I have a data set of (x, y, z), height data. By eye, I can see that the height values follow some periodic pattern on top of some smoothly varying pattern.
I am using pymc 5.0.1
I want to be able to separate out the periodic pattern from the smooth pattern and I am hoping a gaussian process can help me do this.
Because of domain knowledge, I know that one thing is causing the smoothly varying portion of the data and another factor is causing the periodic portion of the data. I want to be able to look at them separately.
I have constructed a toy dataset to help illustrate what I am trying to do in my work.
import pymc as pm import numpy as np import arviz as az import matplotlib as mpl import matplotlib.pyplot as plt # toy dataset setup npoints = 50 bound = 10 xcoords = np.linspace(-bound, bound, npoints) ycoords = np.linspace(-bound, bound, npoints) xmesh, ymesh = np.meshgrid(xcoords, ycoords) # height data is a quadratic portion added to a periodic portion zmesh = (xmesh**2 + ymesh**2)/bound + np.cos(2*np.pi*xmesh / (bound/5)) noise = np.random.random(zmesh.shape)*(.1*bound) z = (zmesh+noise).flatten() xy = np.c_[xmesh.flatten(), ymesh.flatten()] z = (z - z.mean()) / z.std()
data looks like:
I have been going over the examples in https://github.com/pymc-devs/pymc-examples/tree/main/examples/gaussian_processes and this is what I came up with for modelling:
with pm.Model() as model: # primary effects ls = pm.Gamma('ls', alpha=2, beta=1, shape=2) eta= pm.HalfCauchy('eta', beta=5) cov_primary = eta**2 * pm.gp.cov.Matern52(2, ls=ls) # gp_primary = pm.gp.Marginal(cov_func=cov_primary) # periodic effects ls_periodic = pm.Gamma('ls_periodic', alpha=2, beta=1, shape=2) tau_periodic= pm.Gamma('tau_periodic', alpha=2, beta=1, shape=2) eta_periodic= pm.HalfCauchy('eta_periodic', beta=5) cov_periodic = eta_periodic**2 * pm.gp.cov.Periodic(2, period=tau_periodic, ls=ls_periodic) # gp_periodic = pm.gp.Marginal(cov_func=cov_periodic) # overall # gp = gp_primary + gp_periodic gp = pm.gp.Marginal(cov_func=cov_primary + cov_periodic) sigma = pm.HalfCauchy("sigma", beta=5) z_ = gp.marginal_likelihood('z', X=xy, y=z, sigma=sigma) with model: mp = pm.find_MAP(method='BFGS')

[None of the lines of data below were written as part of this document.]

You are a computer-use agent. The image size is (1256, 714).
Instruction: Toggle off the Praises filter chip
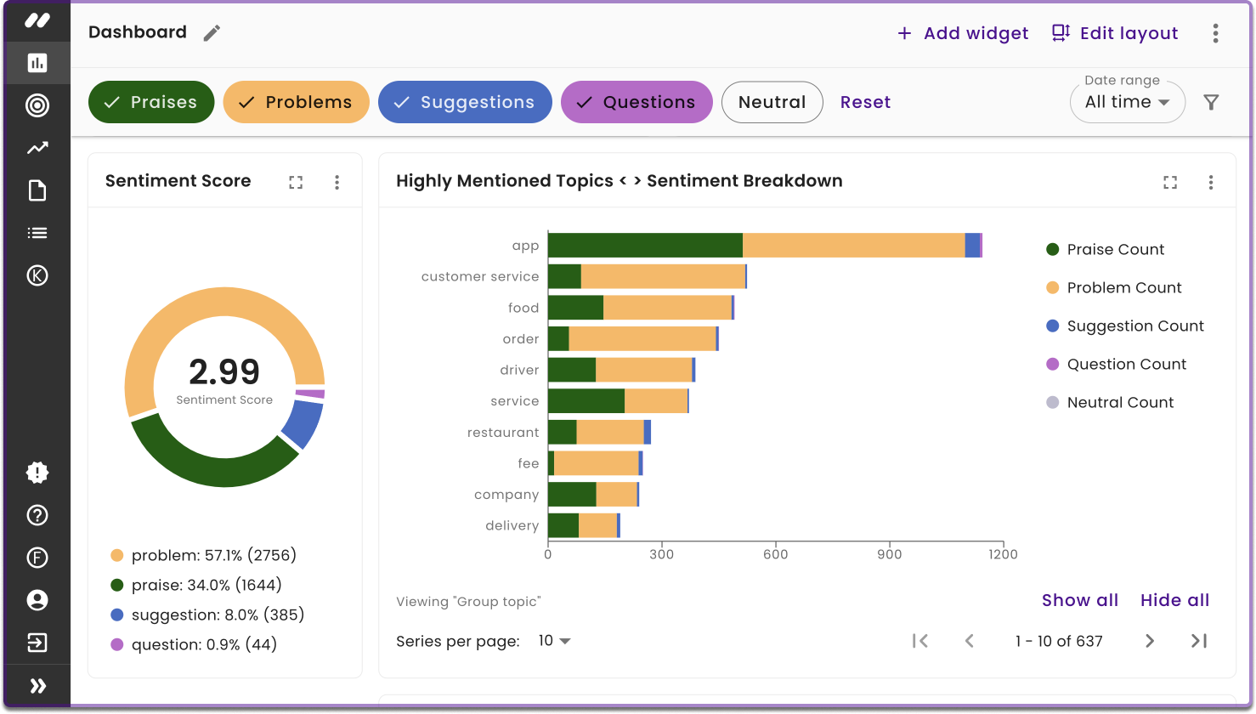(151, 102)
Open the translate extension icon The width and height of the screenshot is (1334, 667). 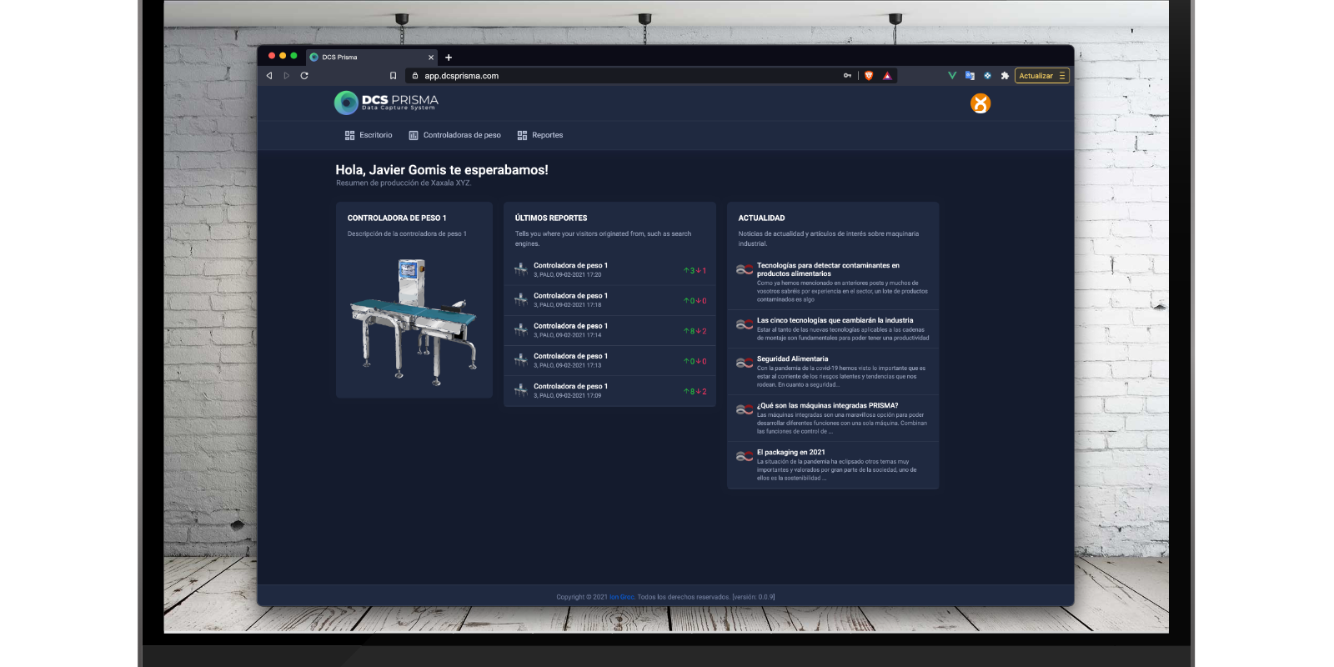[970, 76]
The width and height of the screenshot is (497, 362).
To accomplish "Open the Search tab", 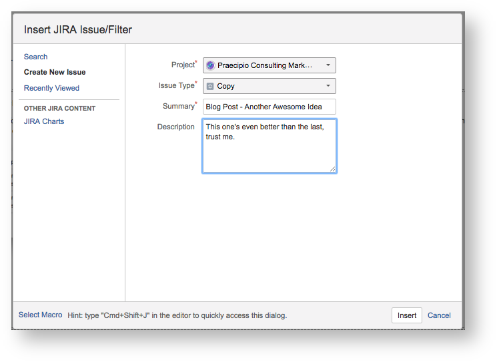I will click(36, 57).
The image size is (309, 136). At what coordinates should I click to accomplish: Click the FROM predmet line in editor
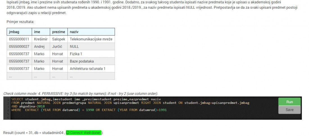tap(130, 103)
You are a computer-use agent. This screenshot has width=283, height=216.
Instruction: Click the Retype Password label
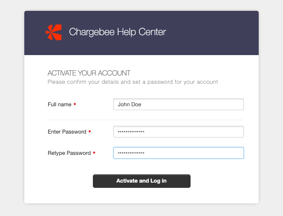point(69,153)
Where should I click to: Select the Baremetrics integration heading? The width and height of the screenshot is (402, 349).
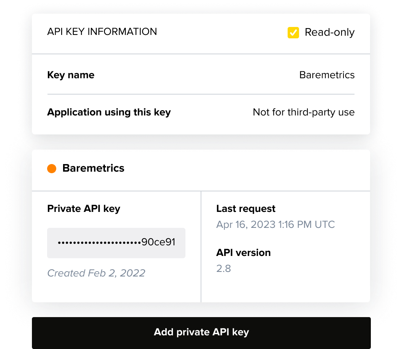pyautogui.click(x=93, y=168)

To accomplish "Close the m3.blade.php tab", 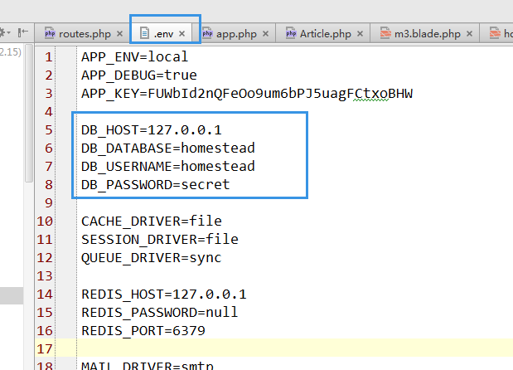I will (469, 34).
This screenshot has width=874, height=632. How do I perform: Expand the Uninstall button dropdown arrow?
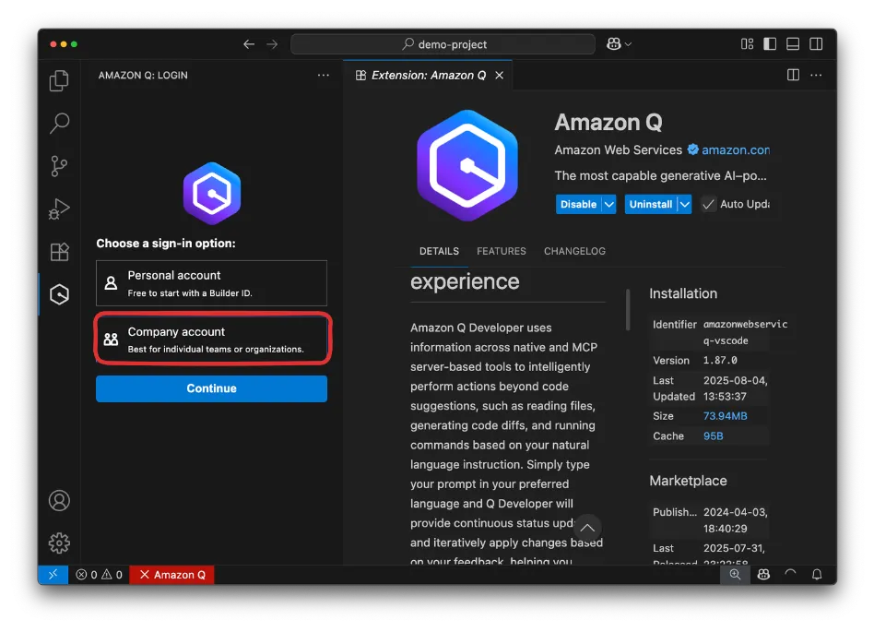pos(684,204)
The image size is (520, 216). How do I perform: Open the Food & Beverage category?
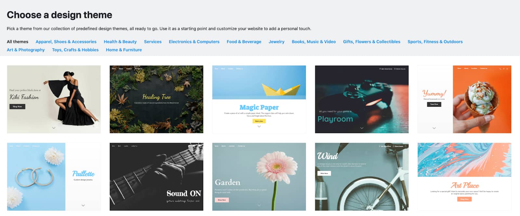point(244,42)
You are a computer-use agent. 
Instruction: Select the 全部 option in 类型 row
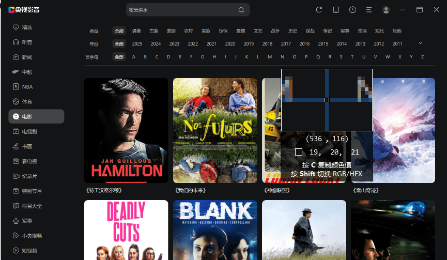(119, 31)
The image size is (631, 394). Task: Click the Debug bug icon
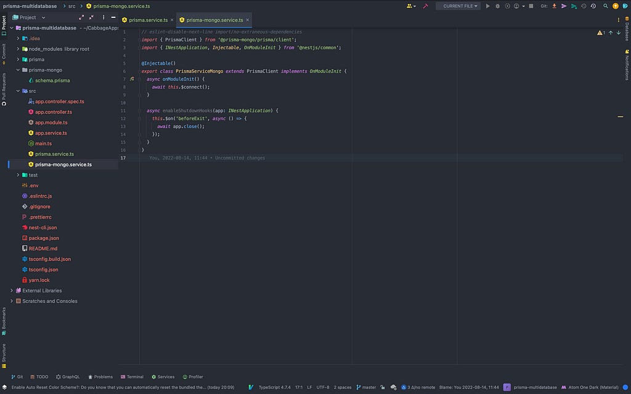[497, 6]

And then I have to use .find_map() because sampling takes way too long.
I look at how well it did by expanding the xy window and using gp.predict()
xcoords_new = np.linspace(-2*bound, 2*bound, 4*npoints) ycoords_new = np.linspace(-2*bound, 2*bound, 4*npoints) Xnew = pm.math.cartesian(xcoords_new[:, None], ycoords_new[:, None]) with model: mu, var = gp.predict(Xnew, point=mp, diag=True) cmap = 'rainbow' norm = mpl.colors.Normalize(vmin=z.min()) plt.imshow(mu.reshape(4*npoints, 4*npoints).T,norm=norm, cmap=cmap)
The resulting image doesn’t look too bad compared to the true data.
My question is:
How do I plot just the contribution from the periodic portion?
with model: a = np.random.multivariate_normal(pm.gp.mean.Zero()(xy).eval(), cov_periodic(xy).eval()) plt.imshow(a.reshape(npoints,npoints), cmap='rainbow')
But that does not look like a cosine wave dependent only on x. Is that the correct way to extract the periodic portion? I am unsure if the result is because of a poor model or if I am trying to extract the periodic portion incorrectly.
is this an appropriate application of gaussian processes?
I realize I may be using the wrong tool for the job. Also, my actual task will have a few orders of magnitude more datapoints and pymc took a while with just a 30x30 grid so I am worried I won’t be able to scale this up for my actual problem.
I will try to include plots of the data and output later. My work firewall is blocking uploads.